We publish in full the editorial of Caliban #0, the new magazine of the Rome Opera House
Why does a theatre feel the need to issue a magazine that is not a publication that promotes its forthcoming performances, but rather an occasion for reflection, insight, confrontation and debate that takes its cue from the performances it programmes and focuses on the major issues we all come to terms with in our daily lives and experiences? Because that is precisely what theatres are for. They are places of discussion, where ideas are exchanged. They are places that welcome questioning, places where the anxieties of the times we live in are explored, and where the deepest and most complex instances of our being citizens, take the priority even before being spectators.

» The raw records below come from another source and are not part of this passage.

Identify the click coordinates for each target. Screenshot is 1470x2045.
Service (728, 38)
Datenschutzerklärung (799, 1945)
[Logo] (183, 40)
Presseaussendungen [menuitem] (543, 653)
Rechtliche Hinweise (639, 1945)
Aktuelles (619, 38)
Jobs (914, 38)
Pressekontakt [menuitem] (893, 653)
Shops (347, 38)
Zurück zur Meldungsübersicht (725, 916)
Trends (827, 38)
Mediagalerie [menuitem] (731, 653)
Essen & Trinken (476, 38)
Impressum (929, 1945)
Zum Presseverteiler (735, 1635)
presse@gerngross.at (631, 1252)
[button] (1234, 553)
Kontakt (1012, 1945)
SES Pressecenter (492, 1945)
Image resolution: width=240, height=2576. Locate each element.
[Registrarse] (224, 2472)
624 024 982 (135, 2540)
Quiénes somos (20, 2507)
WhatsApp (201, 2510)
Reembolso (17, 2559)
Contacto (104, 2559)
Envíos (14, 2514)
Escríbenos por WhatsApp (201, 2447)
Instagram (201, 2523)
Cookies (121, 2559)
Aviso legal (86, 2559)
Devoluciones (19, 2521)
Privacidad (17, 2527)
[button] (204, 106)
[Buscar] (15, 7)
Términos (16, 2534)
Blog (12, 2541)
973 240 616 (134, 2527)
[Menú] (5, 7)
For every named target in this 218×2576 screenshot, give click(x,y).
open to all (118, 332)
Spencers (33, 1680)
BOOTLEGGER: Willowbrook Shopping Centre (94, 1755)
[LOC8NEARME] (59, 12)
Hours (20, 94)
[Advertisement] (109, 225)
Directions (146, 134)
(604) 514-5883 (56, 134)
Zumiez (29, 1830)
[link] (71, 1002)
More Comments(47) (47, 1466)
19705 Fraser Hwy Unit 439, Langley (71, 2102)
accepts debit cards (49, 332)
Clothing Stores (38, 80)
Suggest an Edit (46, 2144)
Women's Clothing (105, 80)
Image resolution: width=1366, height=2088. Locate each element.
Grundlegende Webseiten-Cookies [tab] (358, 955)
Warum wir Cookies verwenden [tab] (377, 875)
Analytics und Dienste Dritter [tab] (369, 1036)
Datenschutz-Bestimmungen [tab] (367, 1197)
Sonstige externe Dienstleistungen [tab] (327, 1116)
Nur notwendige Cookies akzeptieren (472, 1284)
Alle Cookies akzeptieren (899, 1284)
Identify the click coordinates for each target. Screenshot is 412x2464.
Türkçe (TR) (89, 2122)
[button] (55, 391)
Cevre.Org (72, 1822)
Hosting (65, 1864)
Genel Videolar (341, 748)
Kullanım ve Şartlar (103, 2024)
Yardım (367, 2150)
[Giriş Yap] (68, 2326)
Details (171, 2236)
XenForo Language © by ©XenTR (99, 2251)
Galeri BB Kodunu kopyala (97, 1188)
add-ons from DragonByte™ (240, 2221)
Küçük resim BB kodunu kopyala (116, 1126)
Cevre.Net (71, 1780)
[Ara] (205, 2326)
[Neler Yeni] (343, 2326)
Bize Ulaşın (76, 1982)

This is why Calibano, the magazine of the Teatro dell’Opera of Rome, was conceived. We live in a time where too often there is a tendency to trivialise or simplify complex phenomena. Instead, complexity must be addressed without hesitation in its multifaceted and sometimes even ambiguous complexity. The choice of an opera or the choice of a play , today more than ever, has the significance of a challenge and has to take into account the need and the responsibility of an open and attentive observation of all contemporary feelings. We must dare, we must have the courage to face the problems of our time rather than avoiding them or eluding them in the neutral silence of more comfortable choices, and the audience has to question itself along with us. The theatre is the place where many questions arise and where we may try to find (preferably together) possible answers.
Magazines are the most exciting forums for thinking and exchanging ideas, for observing the world around us and for building a community of thought. This is why Calibano was conceived: to create a new community within the big home that an opera house ideally represents. A community that writes, that reads, that meets to watch a performance in a public space. Until yesterday there was (only) an author speaking from a stage to an audience sitting in the stalls listening to that ‘word’. From today there is (also) Calibano: a way to bring home with us a thought that always starts from that ‘word’ that our programming will offer to the audience and that Calibano will enrich with a deep, critical, open, secular, and free thinking.
This is a forum for democracy in a public space that by definition, by origin and by tradition, is a place for democratic participation.